En
aquel tiempo, dijo Jesús a Nicodemo: "Nadie ha subido al cielo, sino el
que bajó del cielo, el Hijo del hombre. Lo mismo que Moisés elevó la
serpiente en el desierto, así tiene que ser elevado el Hijo del hombre,
para que todo el que cree en él tenga vida eterna. Tanto amó Dios al
mundo que entregó a su Hijo único para que no perezca ninguno de los que
creen el él, sino que tengan vida eterna. Porque Dios no mandó su Hijo
al mundo para condenar al mundo, sino para que el mundo se salve por
él."
Juan 3,13-17
______ ______
La cruz de Cristo sólo es posible acogerla desde el lado de los excluidos y abandonados de la tierra y desde los que se ocupan en transformar estos caminos de cruz y de dolor por otros de justicia y dignidad.
Conocer el pensamiento de Dios no es posible para los hombre y mujeres de este mundo, pero a la luz de las palabras de Jesús podemos tener la certeza de que no estamos hechos para instalarnos en el sufrimiento. Muchas veces y en muchos momentos los cristianos hemos hecho una especie de apología del dolor y la desgracia como si este escenario fuera el que a Dios le agrada. Como si la precariedad y la indigencia fueran un valor al alza para Dios.
No es en lo que creo desde luego...
A lo largo de nuestra vida atravesamos tiempos de gracia y de alegría y también de dificultad y de tristeza. Y es justo en estos últimos en los que podemos aprender de manera privilegiada cuán grande es el Dios que nos habita y de qué manera nos invita a crecer y a caminar.
La cruz está presente en la vida de todo ser humano. La crisis, la desesperanza, la injusticia, la violencia, la enfermedad, la duda, la fragilidad y la pequeñez... forman parte de nuestro ser al igual que todas nuestras grandezas.
Pero la dificultad de mostrarnos desde nuestros límites, incoherencias y dolores es mucho mayor que hacerlo desde nuestros talentos y fortalezas.
Cuendo llevamos a un plano de consciencia nuestra cruz, sin ocultarla ni negarla, sólo acogiéndola con bondad y respeto es cuando es posible levatarnos de nuestras caidas.

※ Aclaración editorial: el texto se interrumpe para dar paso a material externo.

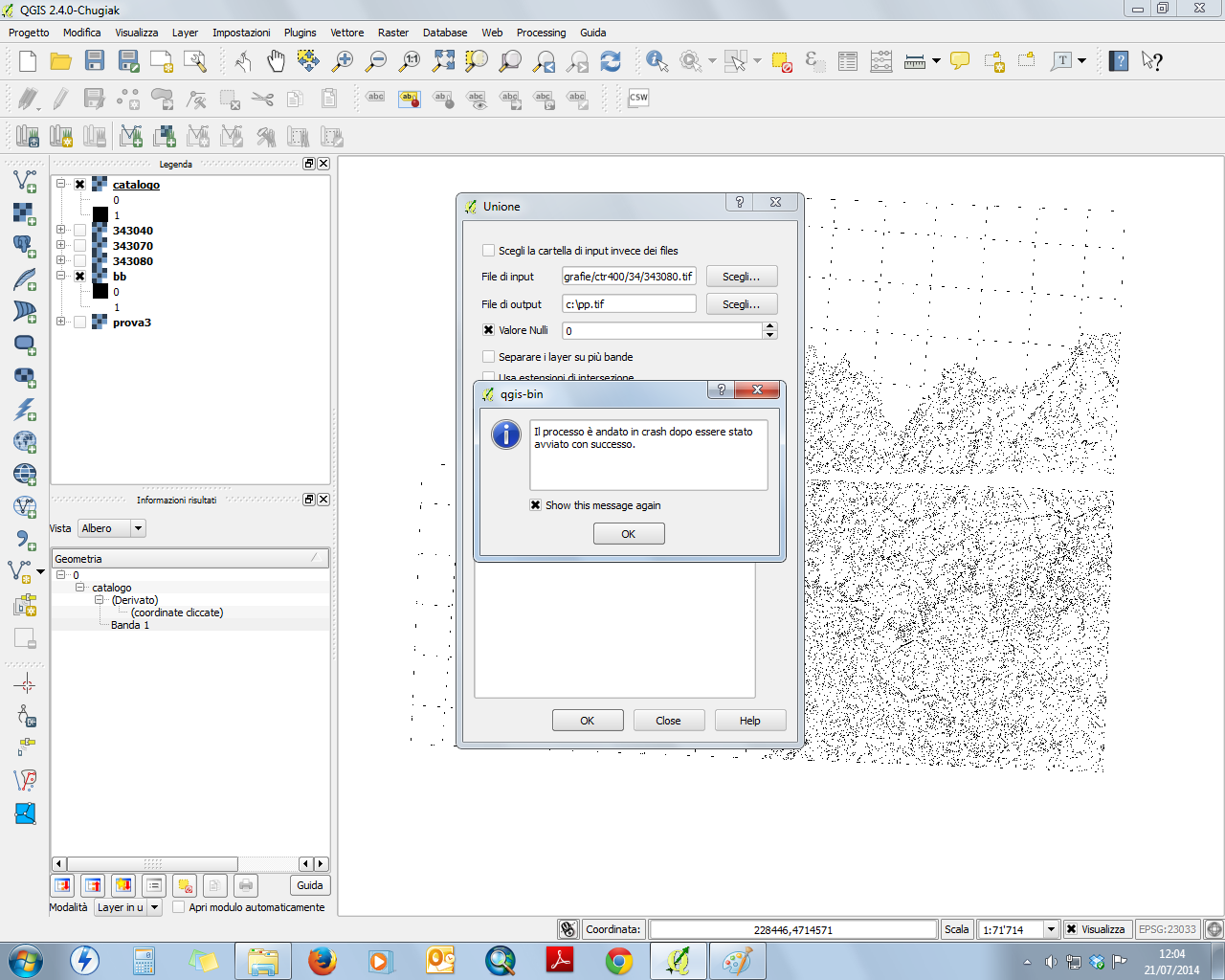
Task: Launch Firefox from the taskbar
Action: (323, 960)
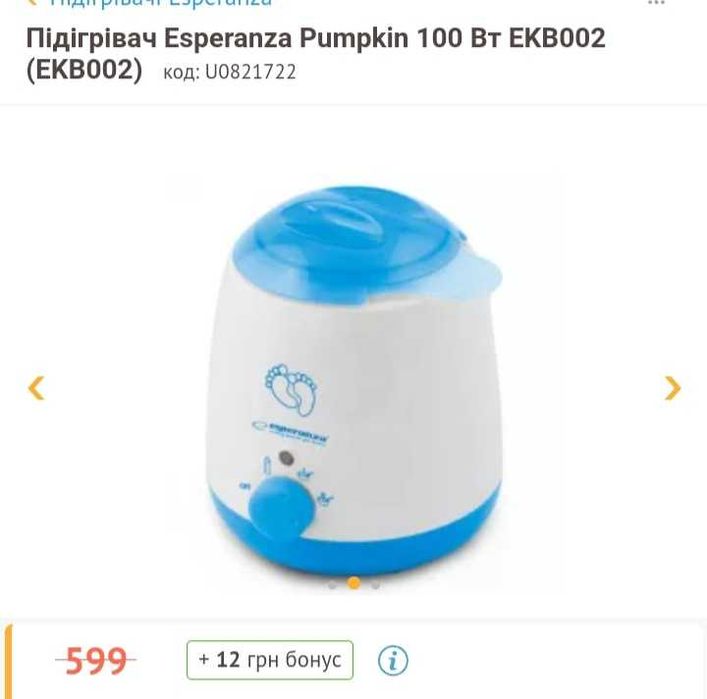Click the blue dial knob in photo

[282, 507]
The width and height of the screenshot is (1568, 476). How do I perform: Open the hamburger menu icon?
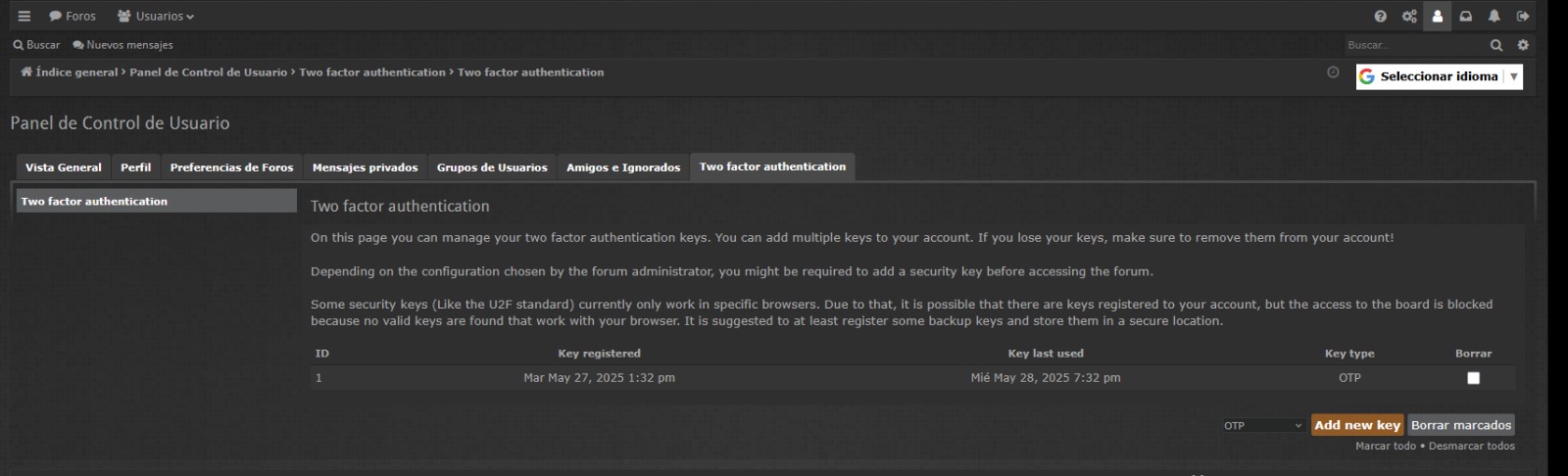click(x=24, y=16)
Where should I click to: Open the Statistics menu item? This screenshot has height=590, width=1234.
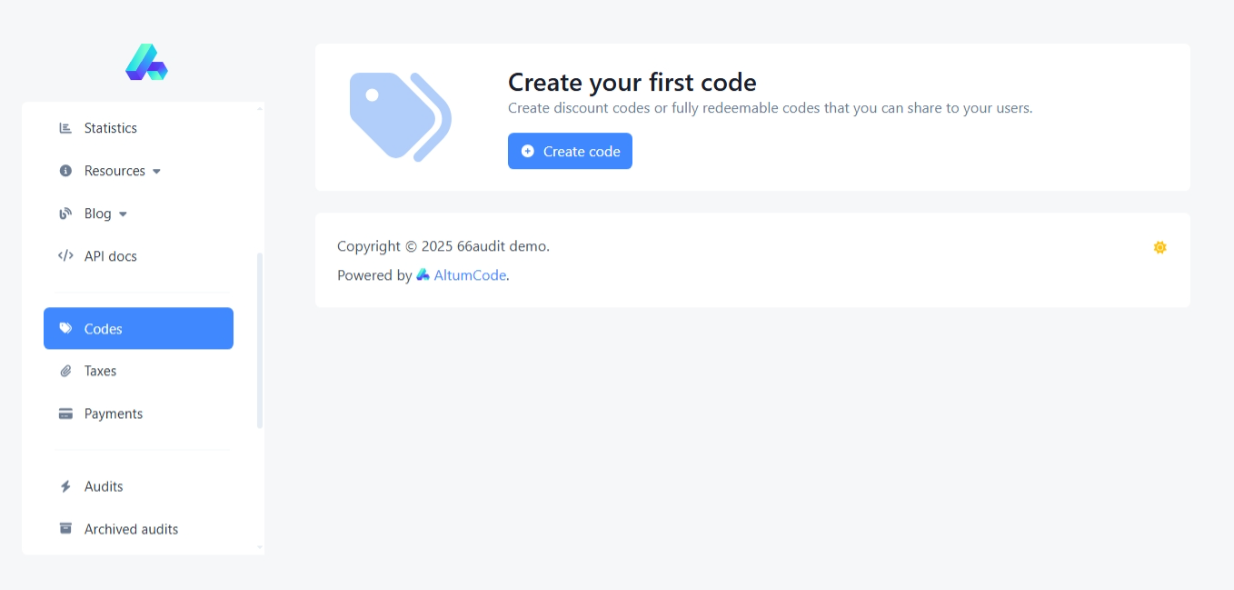[x=110, y=128]
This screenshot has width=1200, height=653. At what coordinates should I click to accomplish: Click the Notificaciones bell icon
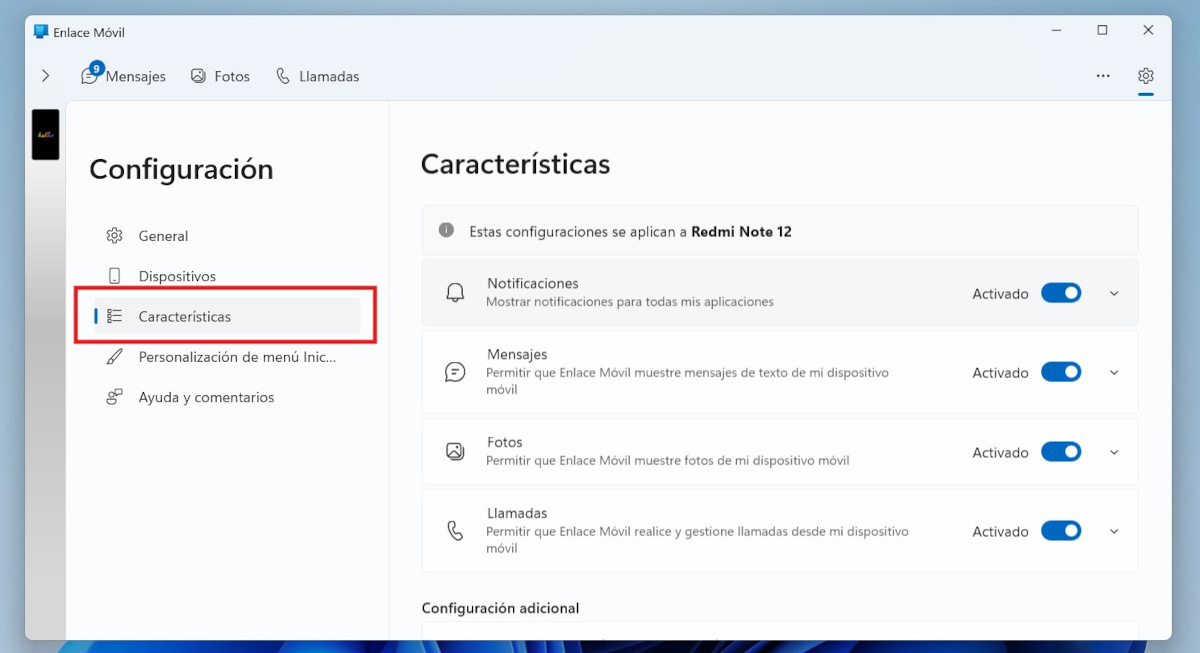click(455, 293)
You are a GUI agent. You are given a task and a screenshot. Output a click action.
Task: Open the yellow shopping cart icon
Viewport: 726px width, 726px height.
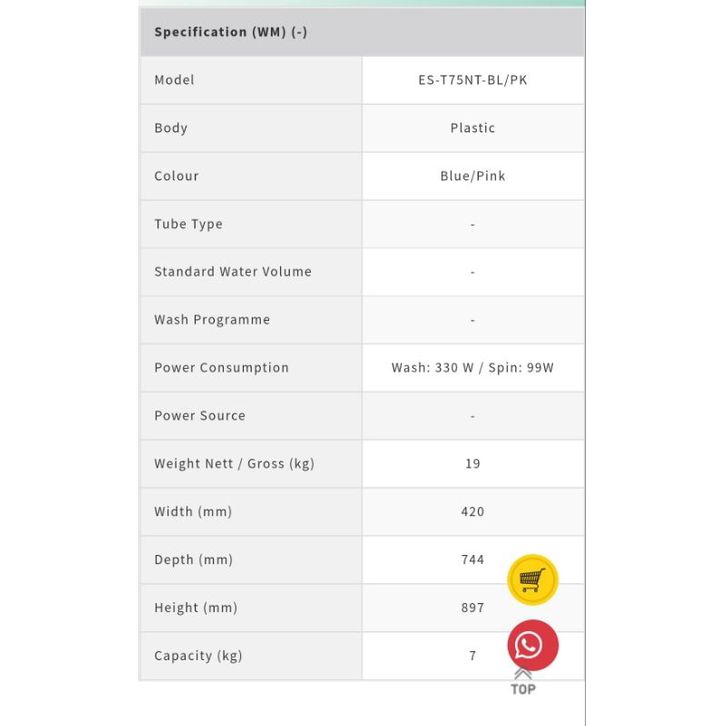coord(532,580)

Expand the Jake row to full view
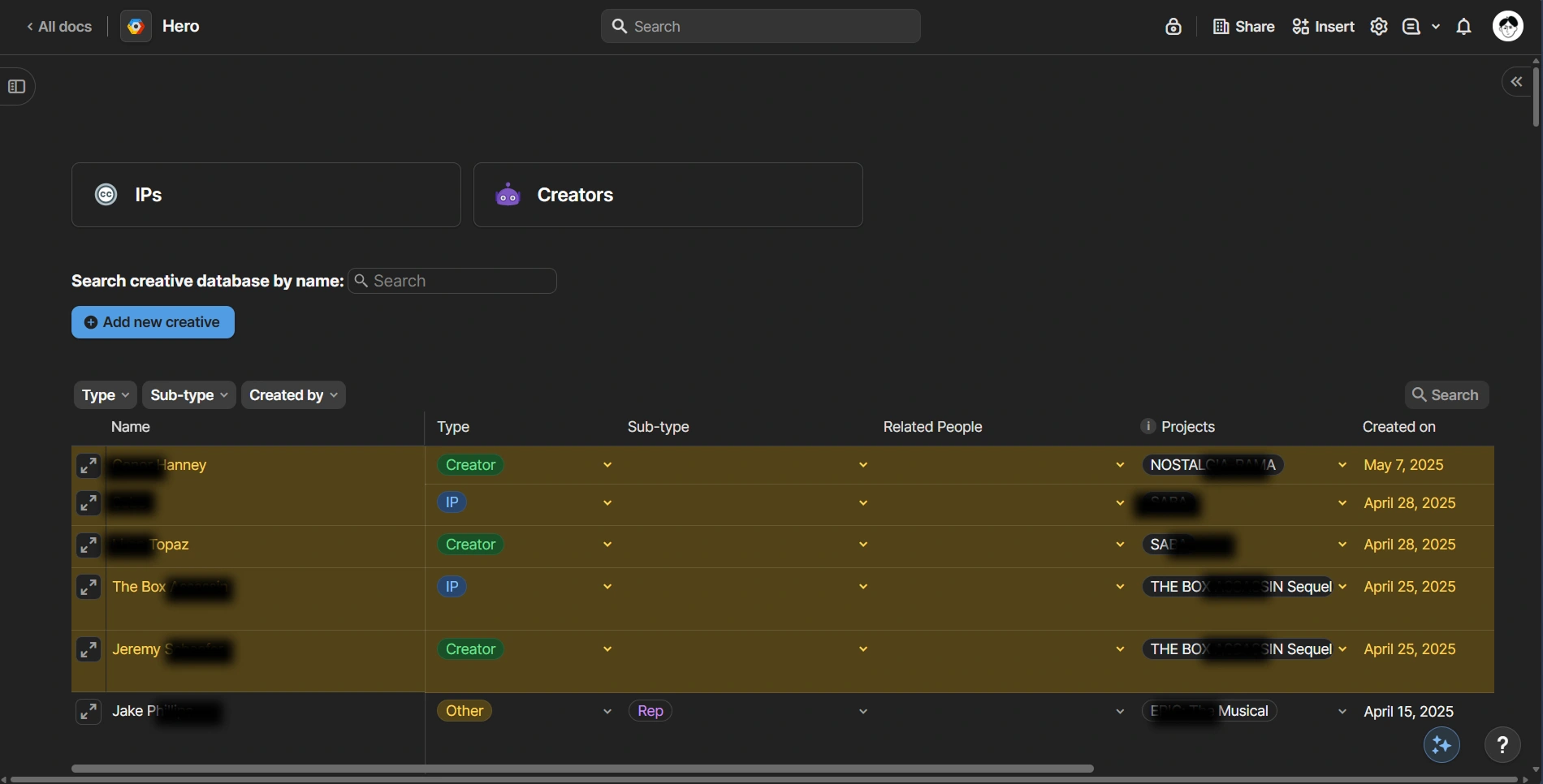click(x=88, y=712)
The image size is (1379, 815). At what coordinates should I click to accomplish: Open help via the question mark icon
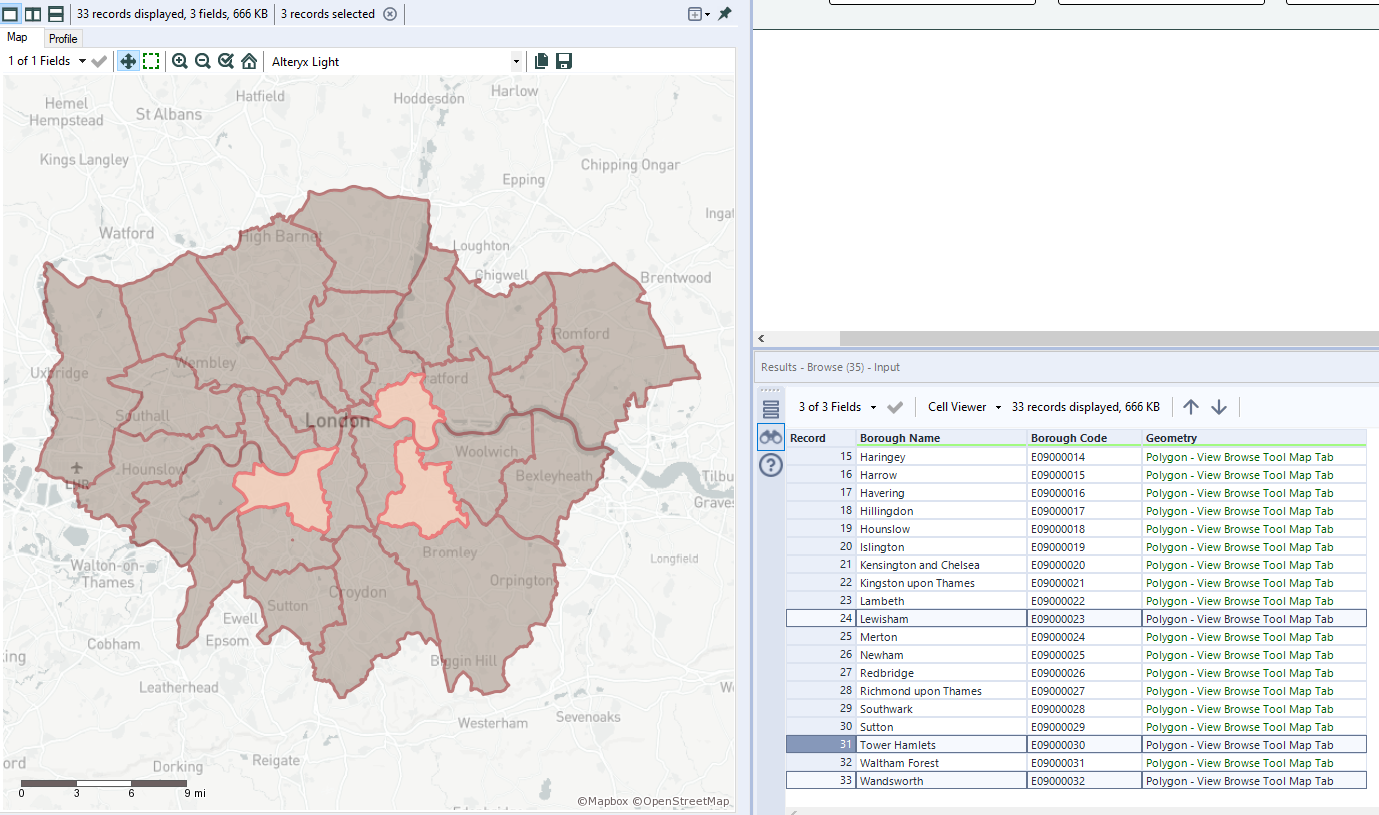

Levantar la cruz supone reconocer nuestra miseria y pobreza. Supone mirar nuestra historia amorosamente, sin avergonzarnos, acogiendo los límites personales para recuperar toda la dignidad y grandeza que nos ha sido regalada desde el principio.
Levantar la cruz es experimentar el milagro de la complicidad de un Dios compañero, que no está en las alturas al modo de los "dioses del Olimpo", sino que es un crucificado, y es uno con todos los crucificados de todos los tiempos.